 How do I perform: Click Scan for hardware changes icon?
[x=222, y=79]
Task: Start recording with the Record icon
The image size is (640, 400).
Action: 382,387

==*==

Task statement:
Please locate every line in the rows above that contains the word "icon", matching case exactly, and copy each of those lines.

Reply to the exercise:
 How do I perform: Click Scan for hardware changes icon?
Task: Start recording with the Record icon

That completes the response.